USA Today critic Steve Jones gave So Many Ways two and a half stars out of five, noting that while the group showed a "family resemblance" to their sister, they "didn't try to mimic the signature sad love songs" of Toni Braxton. He said "nothing here matched Toni's emotional renderings," but praised their "smooth pop vocals and soulful harmonies," making tracks like the title cut "eminently likable." AllMusic editor Leo Stanley called the album a "strong debut" and found that it "was quite similar to the sound of their sister. He added that "what was a surprise" was "how effective the music was," crediting producers who "downplay the group's weaknesses and accentuate their virtues," calling it "expertly crafted urban soul." Cash Box wrote that the group "show[ed] their musical mettle" on "sultry ballads" with "vocal prowess," praising highlights like "Slow Flow" and "L.A.D.I." and calling the album an "otherwise tranquil, luxuriant disc." The magazine criticized "The Boss" as "incongruous," but said the LP would earn them "increased respect for their solo skills."

Professional ratings
Review scores
| Source | Rating |
| AllMusic | Star |
| USA Today | Star Half star |

==Commercial performance==
So Many Ways peaked at number 26 on the US Top R&B/Hip-Hop Albums chart.

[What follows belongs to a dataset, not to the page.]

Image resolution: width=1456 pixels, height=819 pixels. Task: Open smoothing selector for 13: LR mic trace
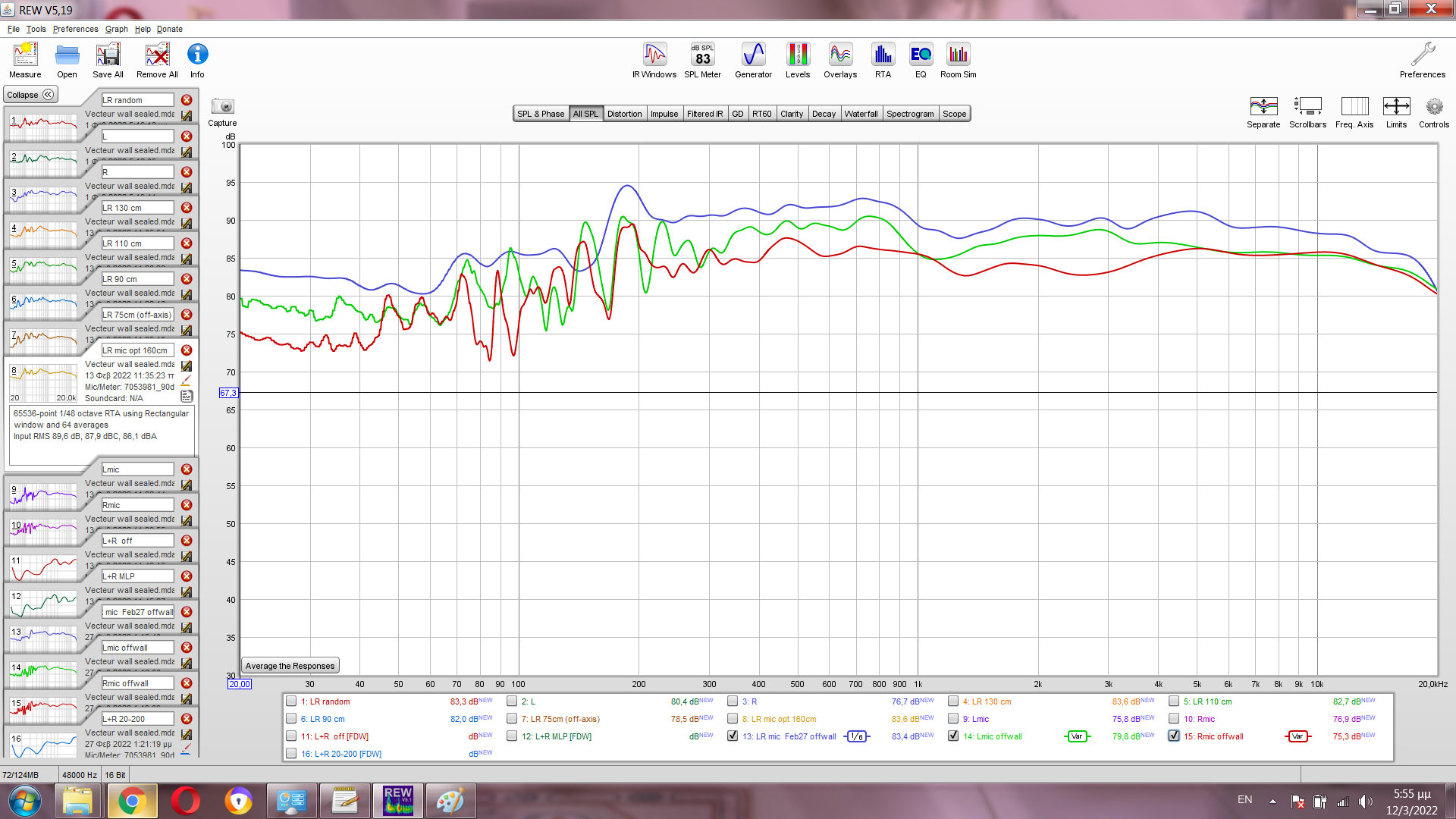click(856, 736)
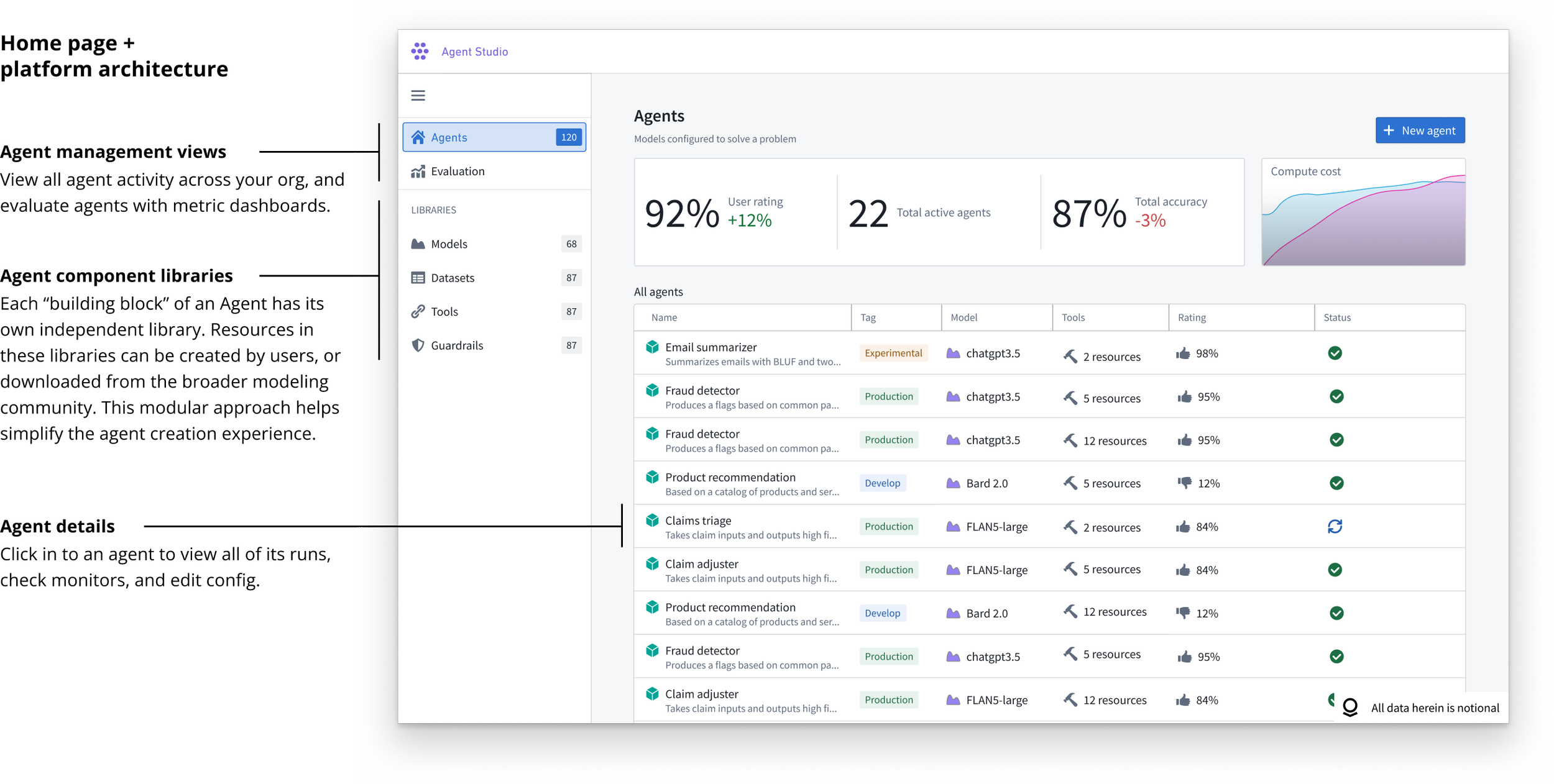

It reached number two on Billboards Heatseekers Albums chart.

== Track listing ==

So Many Ways track listing
| No. | Title | Writer(s) | Producer(s) | Length |
|---|---|---|---|---|
| 1. | "So Many Ways" | Carl-So-Lowe; Jermaine Dupri; | Jermaine Dupri | 3:54 |
| 2. | "Slow Flow" | Sean "Sep" Hall; London Jones; Christopher "Tricky" Stewart; | Christopher "Tricky" Stewart; Sean "Sep" Hall; | 4:24 |
| 3. | "Only Love" | Anthony Burroughs; Andrea Martin; Ivan Matias; | Allen "Allstar" Gordon | 4:25 |
| 4. | "I'd Still Say Yes" | Babyface; Joyce "Fenderella" Irby; | Daryl Simmons | 4:42 |
| 5. | "L.A.D.I." | Traci Braxton; The Braxtons; Simbi Khali; Stewart; | Stewart; Hall; | 4:10 |
| 6. | "Take Home to Momma" | Dupri; Manuel Seal, Jr.; | Dupri | 4:29 |
| 7. | "Where's the Good in Goodbye" | Stewart | Stewart; Hall; | 5:23 |
| 8. | "What Does It Take" | Joel Campbell; Andrea Martin; | Gordon | 5:26 |
| 9. | "Girl on the Side" | Traci Braxton; Braxtons; London Jones; Stewart; | Stewart; Hall; | 4:42 |
| 10. | "In a Special Way" | Tabitha Duncan; John Howcott; Emanuel Officer; Donald Parks; | Donald Parks; Emanuel Officer; John Howcott; | 4:55 |
| 11. | "Never Say Goodbye" | Howcott; Silena Murrell; Officer; Parks; | Parks; Officer; Howcott; | 3:09 |
| 12. | "The Boss" | Nick Ashford; Valerie Simpson; | Kenny "Dope" Gonzalez,; "Little" Louie Vega; | 9:41 |
| Total length: |  |  |  | 59:20 |

Japan bonus Track
| No. | Title | Writer(s) | Producer(s) | Length |
|---|---|---|---|---|
| 13. | "24/7" | Officer; Rory Bennett; Robbie Nevil; | Parks; Officer; Howcott; | 4:29 |

== Charts ==

| Chart (1996) | Peak position |
|---|---|
| Canada Top Albums/CDs (RPM) | 55 |
| Dutch Albums (Album Top 100) | 48 |
| UK R&B Albums (OCC) | 33 |
| US Billboard 200 | 113 |
| US Billboard R&B/Hip-Hop Albums | 26 |
| US Heatseekers Albums | 2 |

==Release history==

Region: Date; Format; Edition; Label; Ref
United Kingdom: August 6, 1996; CD; Standard; Atlantic Records
Germany: August 9, 1996
United Kingdom: August 12, 1996; Cassette
United States: August 13, 1996; CD, Cassette
United Kingdom: September 9, 1996; CD; Re-release
Japan: September 25, 1996; Japan Edition; Atlantic Records East West Japan Inc.